後期高齢者医療制度:5割「保険料上がった」
4月からスタートした後期高齢者医療制度について、対象となる75歳以上の高齢者、65歳以上の一定の障害がある高齢者のうち、以前に比べ保険料が高くなったと感じている高齢者は約5割に上り、約8割が保険料の年金天引きをやめてほしいと思っていることが県民主医療機関連合会(新垣安男会長)の調査で分かった。
「制度が始まって困っていることがある」と回答した高齢者も5割に上り、同制度が少ない年金の中で切り詰めて生活している県内高齢者を直撃している実態が浮き彫りになった。
調査は県民医連に加盟する県内12の病院、診療所、薬局、老健施設の外来受診者で後期高齢者医療制度の対象となっている高齢患者を対象に今月12-24日に実施し、119人から回答を得た。
以前支払っていた保険料より「高くなった」と感じている人が49・6%、「あまり変わらない」が16・8%、「安くなった」が2・5%、「どちらとも言えない」が22・7%だった。
高くなった具体的ケースでは、弟を扶養に入れており、3月までの国民健康保険(国保)は月2200円だったが、4月は自分の保険料を合わせると月4600円になっている例などがあった。
同会の内間均事務局長は「激変緩和措置で保険料を凍結されている人がいる中で、これだけの人が『高くなった』と感じている。

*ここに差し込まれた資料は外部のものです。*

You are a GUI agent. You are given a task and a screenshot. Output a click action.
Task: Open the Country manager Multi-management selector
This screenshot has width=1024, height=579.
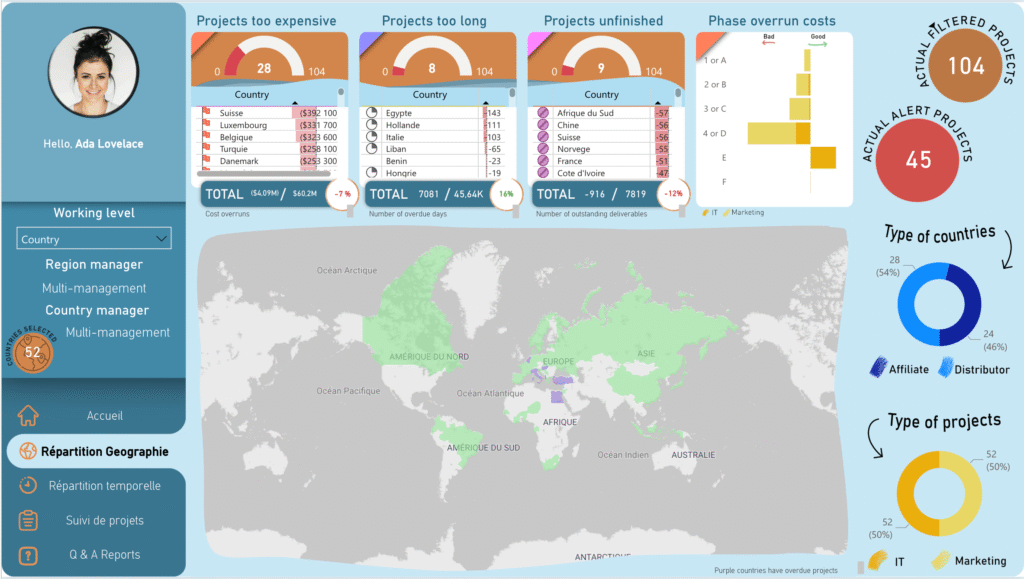(117, 332)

制度実施前に与党が主張した『保険料が安くなる』ということが何の根拠もないことが明確になった」と指摘した。
年金天引きについては「困るのでやめてほしい」が78・2%、「どちらとも言えない」が13・4%、「良いことだ」が3・4%だった。高齢者からは「少ない年金から天引きされてしまい、食べ物、付き合い、病院に行くのもなるべく我慢している」などとした意見が出された。また「足が悪いので保険料を支払いに行くのは大変ではあるが、何の了解も取らずに勝手に天引きするのは勝手」と批判する声もあった。